The labeling of approved animal drugs must now include the statement “Approved by FDA” so that veterinarians, food animal producers and pet owners can clearly identify medications permitted by the U.S. Food and Drug Administration.
Under the requirement, FDA-approved animal drugs must have a New Animal Drug Application (NADA) number or an Abbreviated New Animal Drug Application (ANADA) number. As described in the Federal Food, Drug and Cosmetic Act, the labeling of approved animal drugs must include the six-digit application number in one of the following statements:
- “Approved by FDA under NADA # XXX-XXX” for brand name animal drugs.
- “Approved by FDA under ANADA # XXX-XXX” for generic animal drugs.
If an approved animal drug is not labeled correctly, the agency will consider the medication misbranded, and any distribution will violate the law.
“Approved by FDA” labeling is not allowed for individual ingredients used to manufacture approved animal drugs or conditionally approved or indexed animal drugs for minor species, according to the agency.

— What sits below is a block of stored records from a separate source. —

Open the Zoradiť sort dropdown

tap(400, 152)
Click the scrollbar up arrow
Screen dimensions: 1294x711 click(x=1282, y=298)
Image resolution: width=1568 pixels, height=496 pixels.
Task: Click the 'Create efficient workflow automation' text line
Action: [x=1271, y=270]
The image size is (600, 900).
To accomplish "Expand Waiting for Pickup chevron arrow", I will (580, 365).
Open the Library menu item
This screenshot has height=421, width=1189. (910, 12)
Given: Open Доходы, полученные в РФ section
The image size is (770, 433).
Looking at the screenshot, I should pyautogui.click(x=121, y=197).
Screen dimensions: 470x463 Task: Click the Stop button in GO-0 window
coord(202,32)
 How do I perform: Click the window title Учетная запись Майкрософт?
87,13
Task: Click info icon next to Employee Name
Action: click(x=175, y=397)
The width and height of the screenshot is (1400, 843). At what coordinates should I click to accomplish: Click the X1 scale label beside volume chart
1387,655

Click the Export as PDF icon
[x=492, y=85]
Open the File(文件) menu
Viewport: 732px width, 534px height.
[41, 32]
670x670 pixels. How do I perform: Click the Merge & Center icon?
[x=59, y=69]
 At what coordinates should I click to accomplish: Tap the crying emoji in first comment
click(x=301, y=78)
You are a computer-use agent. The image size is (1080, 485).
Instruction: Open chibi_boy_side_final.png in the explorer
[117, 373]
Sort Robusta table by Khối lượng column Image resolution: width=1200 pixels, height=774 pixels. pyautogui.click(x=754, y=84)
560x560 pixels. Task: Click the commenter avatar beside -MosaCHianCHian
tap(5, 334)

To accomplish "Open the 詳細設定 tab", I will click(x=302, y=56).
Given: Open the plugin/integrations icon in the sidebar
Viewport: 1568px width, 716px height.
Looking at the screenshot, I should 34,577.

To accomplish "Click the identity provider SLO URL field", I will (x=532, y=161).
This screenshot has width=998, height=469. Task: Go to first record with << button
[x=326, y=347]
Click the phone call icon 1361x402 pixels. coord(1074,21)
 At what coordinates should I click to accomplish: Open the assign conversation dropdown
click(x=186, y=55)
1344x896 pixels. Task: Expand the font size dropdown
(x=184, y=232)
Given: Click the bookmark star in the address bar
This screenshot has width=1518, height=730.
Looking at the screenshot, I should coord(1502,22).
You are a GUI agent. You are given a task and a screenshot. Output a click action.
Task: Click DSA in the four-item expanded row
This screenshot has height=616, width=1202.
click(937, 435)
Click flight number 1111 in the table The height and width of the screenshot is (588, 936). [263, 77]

Following amendments to the 2018 Animal Drug User Fee Act and the Animal Generic Drug User Fee Act, the FDA has worked with drug sponsors to include “Approved by FDA” on all approved brand-name and generic animal medications and medicated feeds. If sponsors have an approved product not currently sold, they must update the label with the required statement and submit it to the federal agency for approval before marketing the drug.